* What is required: Please render every line of the entries below as a Markdown table with two columns, No. and Text, putting a row number in No. and the line in Text, and skipping blank lines.

________________

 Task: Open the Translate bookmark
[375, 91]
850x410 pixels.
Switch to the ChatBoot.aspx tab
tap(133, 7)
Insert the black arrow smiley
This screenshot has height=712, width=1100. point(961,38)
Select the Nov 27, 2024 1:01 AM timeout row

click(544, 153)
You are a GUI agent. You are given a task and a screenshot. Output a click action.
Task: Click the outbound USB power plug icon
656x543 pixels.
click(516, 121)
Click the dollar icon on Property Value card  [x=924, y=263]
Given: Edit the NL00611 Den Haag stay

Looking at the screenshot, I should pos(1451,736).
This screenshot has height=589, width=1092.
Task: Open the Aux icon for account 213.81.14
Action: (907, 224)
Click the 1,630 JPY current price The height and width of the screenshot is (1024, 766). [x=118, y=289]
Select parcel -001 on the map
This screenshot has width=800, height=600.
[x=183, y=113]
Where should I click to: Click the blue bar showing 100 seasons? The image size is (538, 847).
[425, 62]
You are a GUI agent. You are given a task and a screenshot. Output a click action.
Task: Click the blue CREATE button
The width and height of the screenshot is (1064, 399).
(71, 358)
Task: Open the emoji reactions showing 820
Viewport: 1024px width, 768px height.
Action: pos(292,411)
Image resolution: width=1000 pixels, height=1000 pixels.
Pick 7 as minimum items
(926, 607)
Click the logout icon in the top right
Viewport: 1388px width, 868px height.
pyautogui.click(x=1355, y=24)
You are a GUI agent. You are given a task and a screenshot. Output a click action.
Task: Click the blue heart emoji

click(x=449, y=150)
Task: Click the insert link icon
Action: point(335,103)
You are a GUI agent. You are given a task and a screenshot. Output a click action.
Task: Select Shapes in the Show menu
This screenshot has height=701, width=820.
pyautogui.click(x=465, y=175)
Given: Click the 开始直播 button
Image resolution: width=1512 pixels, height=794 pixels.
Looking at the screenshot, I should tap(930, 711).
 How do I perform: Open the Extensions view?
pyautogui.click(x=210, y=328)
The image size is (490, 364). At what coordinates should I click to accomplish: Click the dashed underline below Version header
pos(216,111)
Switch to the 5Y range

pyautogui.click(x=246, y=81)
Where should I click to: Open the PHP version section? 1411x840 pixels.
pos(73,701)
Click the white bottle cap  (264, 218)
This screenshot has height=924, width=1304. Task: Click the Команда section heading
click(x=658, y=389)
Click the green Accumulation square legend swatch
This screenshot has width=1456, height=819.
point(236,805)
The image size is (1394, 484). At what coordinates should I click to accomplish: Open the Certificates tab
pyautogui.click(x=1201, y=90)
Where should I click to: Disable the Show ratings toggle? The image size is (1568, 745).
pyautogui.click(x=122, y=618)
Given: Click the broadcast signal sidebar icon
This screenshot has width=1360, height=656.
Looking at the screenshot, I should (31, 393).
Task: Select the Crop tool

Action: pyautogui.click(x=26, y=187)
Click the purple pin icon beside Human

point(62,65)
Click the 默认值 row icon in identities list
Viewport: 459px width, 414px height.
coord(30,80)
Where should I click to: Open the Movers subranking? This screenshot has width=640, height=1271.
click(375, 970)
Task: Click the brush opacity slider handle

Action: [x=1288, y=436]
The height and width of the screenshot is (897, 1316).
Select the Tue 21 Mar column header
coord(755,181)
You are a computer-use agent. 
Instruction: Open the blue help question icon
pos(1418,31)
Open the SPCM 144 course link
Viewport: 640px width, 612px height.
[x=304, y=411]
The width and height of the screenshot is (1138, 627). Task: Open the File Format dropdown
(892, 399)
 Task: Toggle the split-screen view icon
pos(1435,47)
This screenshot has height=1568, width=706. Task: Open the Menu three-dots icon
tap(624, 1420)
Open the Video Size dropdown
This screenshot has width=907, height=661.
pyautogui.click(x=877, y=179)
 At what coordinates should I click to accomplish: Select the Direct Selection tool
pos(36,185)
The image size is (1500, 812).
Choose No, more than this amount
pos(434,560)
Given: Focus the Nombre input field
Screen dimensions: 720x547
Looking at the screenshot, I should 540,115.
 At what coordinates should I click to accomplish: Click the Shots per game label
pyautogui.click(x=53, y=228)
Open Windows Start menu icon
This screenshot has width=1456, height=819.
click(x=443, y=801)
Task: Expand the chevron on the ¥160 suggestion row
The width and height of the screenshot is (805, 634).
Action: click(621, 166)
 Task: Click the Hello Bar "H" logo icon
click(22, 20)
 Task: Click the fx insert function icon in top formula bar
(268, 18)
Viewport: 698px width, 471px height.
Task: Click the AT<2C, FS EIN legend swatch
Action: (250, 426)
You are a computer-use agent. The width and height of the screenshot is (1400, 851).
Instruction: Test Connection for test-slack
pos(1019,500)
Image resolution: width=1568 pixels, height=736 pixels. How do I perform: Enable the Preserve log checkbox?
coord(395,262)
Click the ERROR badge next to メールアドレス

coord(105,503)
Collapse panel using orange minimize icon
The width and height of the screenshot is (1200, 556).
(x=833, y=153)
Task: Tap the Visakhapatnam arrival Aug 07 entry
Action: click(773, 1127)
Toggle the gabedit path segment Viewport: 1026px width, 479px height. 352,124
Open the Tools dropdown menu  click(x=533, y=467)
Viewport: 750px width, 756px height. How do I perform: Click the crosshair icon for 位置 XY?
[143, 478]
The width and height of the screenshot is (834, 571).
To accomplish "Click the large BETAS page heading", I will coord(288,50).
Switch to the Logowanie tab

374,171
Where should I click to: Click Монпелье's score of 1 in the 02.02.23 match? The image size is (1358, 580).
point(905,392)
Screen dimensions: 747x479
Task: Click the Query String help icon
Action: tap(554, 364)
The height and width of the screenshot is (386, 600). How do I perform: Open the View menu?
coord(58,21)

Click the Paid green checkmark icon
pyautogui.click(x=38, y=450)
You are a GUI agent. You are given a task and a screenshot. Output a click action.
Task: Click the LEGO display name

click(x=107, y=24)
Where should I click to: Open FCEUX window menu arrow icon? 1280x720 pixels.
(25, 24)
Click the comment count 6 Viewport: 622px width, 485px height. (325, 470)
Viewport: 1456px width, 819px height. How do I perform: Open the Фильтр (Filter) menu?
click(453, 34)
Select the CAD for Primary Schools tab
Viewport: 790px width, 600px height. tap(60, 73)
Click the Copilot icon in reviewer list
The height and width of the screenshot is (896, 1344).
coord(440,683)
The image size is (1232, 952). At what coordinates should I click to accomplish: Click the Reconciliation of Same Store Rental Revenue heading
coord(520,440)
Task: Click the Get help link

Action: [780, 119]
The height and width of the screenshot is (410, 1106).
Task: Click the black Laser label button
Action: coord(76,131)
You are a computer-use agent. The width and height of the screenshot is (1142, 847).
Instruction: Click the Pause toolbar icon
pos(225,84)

________________

* Result of this task:
| No. | Text |
|---|---|
| 1 |  Task: Open the Translate bookmark |
| 2 | [375, 91] |
| 3 | 850x410 pixels. |
| 4 | Switch to the ChatBoot.aspx tab |
| 5 | tap(133, 7) |
| 6 | Insert the black arrow smiley |
| 7 | This screenshot has height=712, width=1100. point(961,38) |
| 8 | Select the Nov 27, 2024 1:01 AM timeout row |
| 9 | click(544, 153) |
| 10 | You are a GUI agent. You are given a task and a screenshot. Output a click action. |
| 11 | Task: Click the outbound USB power plug icon |
| 12 | 656x543 pixels. |
| 13 | click(516, 121) |
| 14 | Click the dollar icon on Property Value card  [x=924, y=263] |
| 15 | Given: Edit the NL00611 Den Haag stay |
| 16 | Looking at the screenshot, I should pos(1451,736). |
| 17 | This screenshot has height=589, width=1092. |
| 18 | Task: Open the Aux icon for account 213.81.14 |
| 19 | Action: (907, 224) |
| 20 | Click the 1,630 JPY current price The height and width of the screenshot is (1024, 766). [x=118, y=289] |
| 21 | Select parcel -001 on the map |
| 22 | This screenshot has width=800, height=600. |
| 23 | [x=183, y=113] |
| 24 | Where should I click to: Click the blue bar showing 100 seasons? The image size is (538, 847). |
| 25 | [425, 62] |
| 26 | You are a GUI agent. You are given a task and a screenshot. Output a click action. |
| 27 | Task: Click the blue CREATE button |
| 28 | The width and height of the screenshot is (1064, 399). |
| 29 | (71, 358) |
| 30 | Task: Open the emoji reactions showing 820 |
| 31 | Viewport: 1024px width, 768px height. |
| 32 | Action: pos(292,411) |
| 33 | Image resolution: width=1000 pixels, height=1000 pixels. |
| 34 | Pick 7 as minimum items |
| 35 | (926, 607) |
| 36 | Click the logout icon in the top right |
| 37 | Viewport: 1388px width, 868px height. |
| 38 | pyautogui.click(x=1355, y=24) |
| 39 | You are a GUI agent. You are given a task and a screenshot. Output a click action. |
| 40 | Task: Click the blue heart emoji |
| 41 | click(x=449, y=150) |
| 42 | Task: Click the insert link icon |
| 43 | Action: point(335,103) |
| 44 | You are a GUI agent. You are given a task and a screenshot. Output a click action. |
| 45 | Task: Select Shapes in the Show menu |
| 46 | This screenshot has height=701, width=820. |
| 47 | pyautogui.click(x=465, y=175) |
| 48 | Given: Click the 开始直播 button |
| 49 | Image resolution: width=1512 pixels, height=794 pixels. |
| 50 | Looking at the screenshot, I should tap(930, 711). |
| 51 |  How do I perform: Open the Extensions view? |
| 52 | pyautogui.click(x=210, y=328) |
| 53 | The image size is (490, 364). At what coordinates should I click to accomplish: Click the dashed underline below Version header |
| 54 | pos(216,111) |
| 55 | Switch to the 5Y range |
| 56 | pyautogui.click(x=246, y=81) |
| 57 | Where should I click to: Open the PHP version section? 1411x840 pixels. |
| 58 | pos(73,701) |
| 59 | Click the white bottle cap  (264, 218) |
| 60 | This screenshot has height=924, width=1304. Task: Click the Команда section heading |
| 61 | click(x=658, y=389) |
| 62 | Click the green Accumulation square legend swatch |
| 63 | This screenshot has width=1456, height=819. |
| 64 | point(236,805) |
| 65 | The image size is (1394, 484). At what coordinates should I click to accomplish: Open the Certificates tab |
| 66 | pyautogui.click(x=1201, y=90) |
| 67 | Where should I click to: Disable the Show ratings toggle? The image size is (1568, 745). |
| 68 | pyautogui.click(x=122, y=618) |
| 69 | Given: Click the broadcast signal sidebar icon |
| 70 | This screenshot has width=1360, height=656. |
| 71 | Looking at the screenshot, I should (31, 393). |
| 72 | Task: Select the Crop tool |
| 73 | Action: pyautogui.click(x=26, y=187) |
| 74 | Click the purple pin icon beside Human |
| 75 | point(62,65) |
| 76 | Click the 默认值 row icon in identities list |
| 77 | Viewport: 459px width, 414px height. |
| 78 | coord(30,80) |
| 79 | Where should I click to: Open the Movers subranking? This screenshot has width=640, height=1271. |
| 80 | click(375, 970) |
| 81 | Task: Click the brush opacity slider handle |
| 82 | Action: [x=1288, y=436] |
| 83 | The height and width of the screenshot is (897, 1316). |
| 84 | Select the Tue 21 Mar column header |
| 85 | coord(755,181) |
| 86 | You are a computer-use agent.  |
| 87 | Instruction: Open the blue help question icon |
| 88 | pos(1418,31) |
| 89 | Open the SPCM 144 course link |
| 90 | Viewport: 640px width, 612px height. |
| 91 | [x=304, y=411] |
| 92 | The width and height of the screenshot is (1138, 627). Task: Open the File Format dropdown |
| 93 | (892, 399) |
| 94 |  Task: Toggle the split-screen view icon |
| 95 | pos(1435,47) |
| 96 | This screenshot has height=1568, width=706. Task: Open the Menu three-dots icon |
| 97 | tap(624, 1420) |
| 98 | Open the Video Size dropdown |
| 99 | This screenshot has width=907, height=661. |
| 100 | pyautogui.click(x=877, y=179) |
| 101 |  At what coordinates should I click to accomplish: Select the Direct Selection tool |
| 102 | pos(36,185) |
| 103 | The image size is (1500, 812). |
| 104 | Choose No, more than this amount |
| 105 | pos(434,560) |
| 106 | Given: Focus the Nombre input field |
| 107 | Screen dimensions: 720x547 |
| 108 | Looking at the screenshot, I should 540,115. |
| 109 |  At what coordinates should I click to accomplish: Click the Shots per game label |
| 110 | pyautogui.click(x=53, y=228) |
| 111 | Open Windows Start menu icon |
| 112 | This screenshot has width=1456, height=819. |
| 113 | click(x=443, y=801) |
| 114 | Task: Expand the chevron on the ¥160 suggestion row |
| 115 | The width and height of the screenshot is (805, 634). |
| 116 | Action: click(621, 166) |
| 117 |  Task: Click the Hello Bar "H" logo icon |
| 118 | click(22, 20) |
| 119 |  Task: Click the fx insert function icon in top formula bar |
| 120 | (268, 18) |
| 121 | Viewport: 698px width, 471px height. |
| 122 | Task: Click the AT<2C, FS EIN legend swatch |
| 123 | Action: (250, 426) |
| 124 | You are a computer-use agent. The width and height of the screenshot is (1400, 851). |
| 125 | Instruction: Test Connection for test-slack |
| 126 | pos(1019,500) |
| 127 | Image resolution: width=1568 pixels, height=736 pixels. How do I perform: Enable the Preserve log checkbox? |
| 128 | coord(395,262) |
| 129 | Click the ERROR badge next to メールアドレス |
| 130 | coord(105,503) |
| 131 | Collapse panel using orange minimize icon |
| 132 | The width and height of the screenshot is (1200, 556). |
| 133 | (x=833, y=153) |
| 134 | Task: Tap the Visakhapatnam arrival Aug 07 entry |
| 135 | Action: click(773, 1127) |
| 136 | Toggle the gabedit path segment Viewport: 1026px width, 479px height. 352,124 |
| 137 | Open the Tools dropdown menu  click(x=533, y=467) |
| 138 | Viewport: 750px width, 756px height. How do I perform: Click the crosshair icon for 位置 XY? |
| 139 | [143, 478] |
| 140 | The width and height of the screenshot is (834, 571). |
| 141 | To accomplish "Click the large BETAS page heading", I will coord(288,50). |
| 142 | Switch to the Logowanie tab |
| 143 | 374,171 |
| 144 | Where should I click to: Click Монпелье's score of 1 in the 02.02.23 match? The image size is (1358, 580). |
| 145 | point(905,392) |
| 146 | Screen dimensions: 747x479 |
| 147 | Task: Click the Query String help icon |
| 148 | Action: tap(554, 364) |
| 149 | The height and width of the screenshot is (386, 600). How do I perform: Open the View menu? |
| 150 | coord(58,21) |
| 151 | Click the Paid green checkmark icon |
| 152 | pyautogui.click(x=38, y=450) |
| 153 | You are a GUI agent. You are given a task and a screenshot. Output a click action. |
| 154 | Task: Click the LEGO display name |
| 155 | click(x=107, y=24) |
| 156 | Where should I click to: Open FCEUX window menu arrow icon? 1280x720 pixels. |
| 157 | (25, 24) |
| 158 | Click the comment count 6 Viewport: 622px width, 485px height. (325, 470) |
| 159 | Viewport: 1456px width, 819px height. How do I perform: Open the Фильтр (Filter) menu? |
| 160 | click(453, 34) |
| 161 | Select the CAD for Primary Schools tab |
| 162 | Viewport: 790px width, 600px height. tap(60, 73) |
| 163 | Click the Copilot icon in reviewer list |
| 164 | The height and width of the screenshot is (896, 1344). |
| 165 | coord(440,683) |
| 166 | The image size is (1232, 952). At what coordinates should I click to accomplish: Click the Reconciliation of Same Store Rental Revenue heading |
| 167 | coord(520,440) |
| 168 | Task: Click the Get help link |
| 169 | Action: [780, 119] |
| 170 | The height and width of the screenshot is (410, 1106). |
| 171 | Task: Click the black Laser label button |
| 172 | Action: coord(76,131) |
| 173 | You are a computer-use agent. The width and height of the screenshot is (1142, 847). |
| 174 | Instruction: Click the Pause toolbar icon |
| 175 | pos(225,84) |